Esta semana Django Django editó su segundo álbum, titulado Born Under Saturn. En él el grupo sigue la línea de su debut, profundizando el gran trabajo de producción y añadiendo un mayor toque electrónico, además de más complejidad en los arreglos vocales.

Born Under Saturn es un muy buen disco, con excelentes canciones como "First Light", "Pause Repeat" o "Shake and Tremble", entre otras. La interacción de las voces es cada vez más interesante; la voz de Vincent Neff nunca está sola y los arreglos vocales pueden pasar del unísono con el bajista Jimmy Dixon, a armonías muy elaboradas.
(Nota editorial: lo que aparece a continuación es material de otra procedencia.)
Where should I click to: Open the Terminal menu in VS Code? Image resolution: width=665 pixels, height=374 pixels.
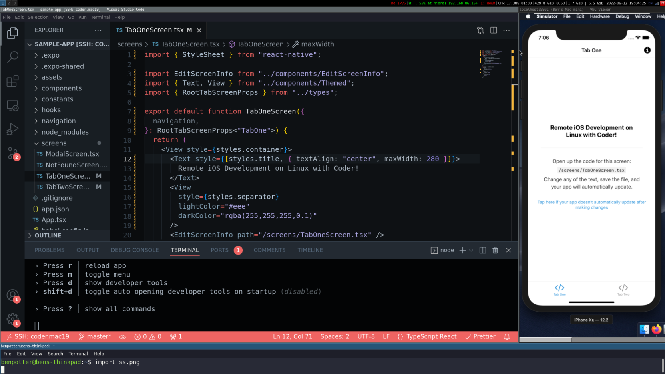point(100,17)
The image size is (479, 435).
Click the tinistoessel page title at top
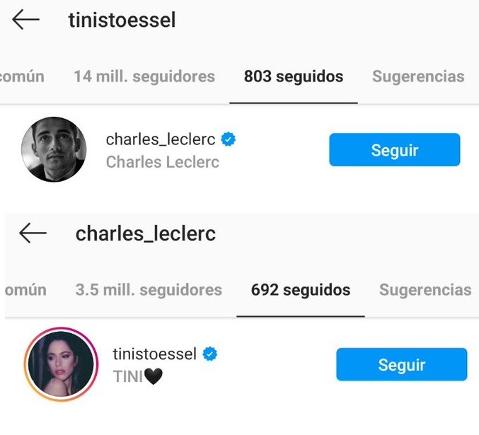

Los arreglos "electrónicos" están más presentes que en el otro disco y es muy atractivo lo que sucede en esa mezcla entre los instrumentos roqueros "clásicos" y las capas de teclados. En este disco es más obvio que Django Django también escuchó mucho a grupos británicos de los ochenta como New Order y Depeche Mode.

Pero el álbum tiene dos cosas que quizás conspiren para hacerlo perfecto. Una de ellas es su duración: con tres o cuatro canciones menos hubiera sido un trabajo mucho más redondo. El otro es que viene precedido de un muy buen disco debut; el factor sorpresa ya no juega acá. Seguramente si este fuera el primer disco de la banda, el deslumbramiento hubiera sido el mismo o mayor.

Más allá de eso Django Django sigue haciendo una música que no esconde sus deudas pero suena fresca, interesante y es a la vez accesible e inteligente.